A data circulada em vermelho na agenda é sexta-feira, dia 16. No Porto de Gioia Tauro, o pólo infraestrutural mais importante da Calábria, está prevista a assinatura do Acordo de Coesão entre o governo nacional e a Região. A chegada do primeiro-ministro é esperada para a música tema do ato final Giorgia Meloni e o ministro Raffaele Fitto bem como, claro, o governador da Calábria, Roberto Occhiuto. Não faltam quem aponte que o acordo chegará no mesmo dia que o presidente da Campânia, Vicente De Lucaestará em Roma para liderar o protesto contra a autonomia diferenciada.
A participação da Calábria no FSC ascende a 2,2 mil milhões. Dentro deste valor, além das intervenções nos domínios das infra-estruturas, águas, património cultural, ambiente e instabilidade hidrogeológica, estão também os 300 milhões a destinar à construção da Ponte sobre o Estreito. Dinheiro, em todo o caso, reutilizável para outros fins, caso o projecto de ligação estável entre a Calábria e a Sicília fracasse.
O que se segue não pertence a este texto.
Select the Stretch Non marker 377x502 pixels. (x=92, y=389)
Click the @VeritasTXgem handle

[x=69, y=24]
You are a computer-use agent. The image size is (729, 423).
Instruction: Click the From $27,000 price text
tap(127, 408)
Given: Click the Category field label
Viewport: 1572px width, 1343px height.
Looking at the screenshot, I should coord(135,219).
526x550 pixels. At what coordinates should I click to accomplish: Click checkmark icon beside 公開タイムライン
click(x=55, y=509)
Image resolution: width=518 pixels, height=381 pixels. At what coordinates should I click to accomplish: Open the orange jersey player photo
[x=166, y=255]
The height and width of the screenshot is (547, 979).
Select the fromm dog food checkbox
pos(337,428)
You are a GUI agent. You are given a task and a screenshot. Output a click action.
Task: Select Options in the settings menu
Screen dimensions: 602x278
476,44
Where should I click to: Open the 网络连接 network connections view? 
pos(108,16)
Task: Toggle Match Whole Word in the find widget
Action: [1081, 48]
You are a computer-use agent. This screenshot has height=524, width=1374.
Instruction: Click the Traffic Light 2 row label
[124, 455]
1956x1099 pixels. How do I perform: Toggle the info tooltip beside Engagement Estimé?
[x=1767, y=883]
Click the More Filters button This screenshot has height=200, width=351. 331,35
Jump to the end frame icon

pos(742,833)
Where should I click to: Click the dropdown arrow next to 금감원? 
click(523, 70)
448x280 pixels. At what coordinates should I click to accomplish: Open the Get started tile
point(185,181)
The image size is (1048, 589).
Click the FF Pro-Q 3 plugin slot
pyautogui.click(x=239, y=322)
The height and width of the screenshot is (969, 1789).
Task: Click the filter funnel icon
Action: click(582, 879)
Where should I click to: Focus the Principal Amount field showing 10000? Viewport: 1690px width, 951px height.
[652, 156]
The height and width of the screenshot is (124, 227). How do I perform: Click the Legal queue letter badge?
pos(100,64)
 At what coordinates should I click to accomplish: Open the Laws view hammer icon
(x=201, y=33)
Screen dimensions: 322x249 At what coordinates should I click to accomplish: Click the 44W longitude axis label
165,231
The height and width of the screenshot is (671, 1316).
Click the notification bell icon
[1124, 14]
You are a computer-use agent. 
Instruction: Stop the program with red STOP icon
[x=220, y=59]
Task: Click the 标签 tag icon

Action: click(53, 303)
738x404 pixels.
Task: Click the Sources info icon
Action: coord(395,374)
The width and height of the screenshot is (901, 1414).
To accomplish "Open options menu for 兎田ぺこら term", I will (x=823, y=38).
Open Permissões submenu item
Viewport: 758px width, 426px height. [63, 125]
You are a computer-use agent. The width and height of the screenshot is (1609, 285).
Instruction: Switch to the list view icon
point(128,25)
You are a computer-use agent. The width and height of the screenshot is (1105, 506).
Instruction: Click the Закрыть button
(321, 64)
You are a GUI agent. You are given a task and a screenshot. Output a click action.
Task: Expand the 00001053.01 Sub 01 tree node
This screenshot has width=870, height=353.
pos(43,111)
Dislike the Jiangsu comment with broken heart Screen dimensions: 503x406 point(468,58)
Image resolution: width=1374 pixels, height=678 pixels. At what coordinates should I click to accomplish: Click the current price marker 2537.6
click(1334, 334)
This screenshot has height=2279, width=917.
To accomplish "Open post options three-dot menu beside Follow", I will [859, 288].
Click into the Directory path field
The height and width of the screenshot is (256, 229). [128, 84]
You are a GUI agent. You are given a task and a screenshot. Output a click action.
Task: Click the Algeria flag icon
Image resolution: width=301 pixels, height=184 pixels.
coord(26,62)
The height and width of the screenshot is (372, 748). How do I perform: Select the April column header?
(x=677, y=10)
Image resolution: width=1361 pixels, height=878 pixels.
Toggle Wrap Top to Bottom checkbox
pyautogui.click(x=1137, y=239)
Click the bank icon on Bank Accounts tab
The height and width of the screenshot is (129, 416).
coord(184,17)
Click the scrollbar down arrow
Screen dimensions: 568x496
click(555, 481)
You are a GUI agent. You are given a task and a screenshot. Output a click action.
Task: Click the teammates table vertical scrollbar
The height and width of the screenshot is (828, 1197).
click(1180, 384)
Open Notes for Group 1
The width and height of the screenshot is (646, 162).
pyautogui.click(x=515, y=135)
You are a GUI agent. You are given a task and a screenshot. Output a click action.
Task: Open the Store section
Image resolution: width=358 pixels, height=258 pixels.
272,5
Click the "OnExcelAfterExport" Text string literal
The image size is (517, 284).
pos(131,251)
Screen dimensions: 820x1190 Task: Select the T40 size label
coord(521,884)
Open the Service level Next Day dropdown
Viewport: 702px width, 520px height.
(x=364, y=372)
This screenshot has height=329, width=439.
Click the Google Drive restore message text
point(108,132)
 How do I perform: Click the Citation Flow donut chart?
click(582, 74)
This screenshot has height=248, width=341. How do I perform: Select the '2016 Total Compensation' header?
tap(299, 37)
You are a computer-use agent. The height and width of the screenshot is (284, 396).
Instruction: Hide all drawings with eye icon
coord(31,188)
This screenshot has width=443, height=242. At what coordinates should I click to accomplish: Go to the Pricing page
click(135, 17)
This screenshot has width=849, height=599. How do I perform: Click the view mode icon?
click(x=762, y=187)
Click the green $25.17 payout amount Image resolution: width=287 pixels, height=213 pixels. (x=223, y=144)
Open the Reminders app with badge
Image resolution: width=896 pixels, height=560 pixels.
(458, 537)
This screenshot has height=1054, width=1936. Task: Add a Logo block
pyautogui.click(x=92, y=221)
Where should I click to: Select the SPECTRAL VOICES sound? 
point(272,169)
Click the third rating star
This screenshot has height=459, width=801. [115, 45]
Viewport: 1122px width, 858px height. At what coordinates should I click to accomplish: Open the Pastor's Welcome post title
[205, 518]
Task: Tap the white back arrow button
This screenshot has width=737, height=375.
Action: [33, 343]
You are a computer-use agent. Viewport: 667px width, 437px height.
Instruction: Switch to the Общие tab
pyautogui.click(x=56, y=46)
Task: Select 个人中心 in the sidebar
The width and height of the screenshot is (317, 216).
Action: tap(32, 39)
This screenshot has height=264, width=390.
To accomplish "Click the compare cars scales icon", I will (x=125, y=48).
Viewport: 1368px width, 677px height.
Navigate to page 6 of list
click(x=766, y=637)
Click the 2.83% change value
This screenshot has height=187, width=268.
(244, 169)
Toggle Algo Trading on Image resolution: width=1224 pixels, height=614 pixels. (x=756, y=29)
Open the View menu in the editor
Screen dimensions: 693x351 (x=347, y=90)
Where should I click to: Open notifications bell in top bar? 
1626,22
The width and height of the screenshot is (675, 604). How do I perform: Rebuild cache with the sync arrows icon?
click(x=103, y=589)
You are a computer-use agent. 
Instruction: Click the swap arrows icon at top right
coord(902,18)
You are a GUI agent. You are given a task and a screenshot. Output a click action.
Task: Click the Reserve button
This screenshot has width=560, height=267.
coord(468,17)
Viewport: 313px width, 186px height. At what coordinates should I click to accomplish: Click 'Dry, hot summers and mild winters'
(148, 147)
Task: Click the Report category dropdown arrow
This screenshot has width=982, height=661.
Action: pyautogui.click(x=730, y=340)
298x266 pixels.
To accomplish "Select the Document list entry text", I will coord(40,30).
O acordo formal com o governo central é necessário para desbloquear o desembolso à Região dos recursos do Fundo de Desenvolvimento e Coesão (FSC) que servem para cofinanciar os projetos dos fundos europeus (FEDER e FSE+). Sem a cota do FSC, até agora demorou a publicar as convocatórias de programação 2021-2027, que correm o risco de permanecer paralisadas por mais vários meses.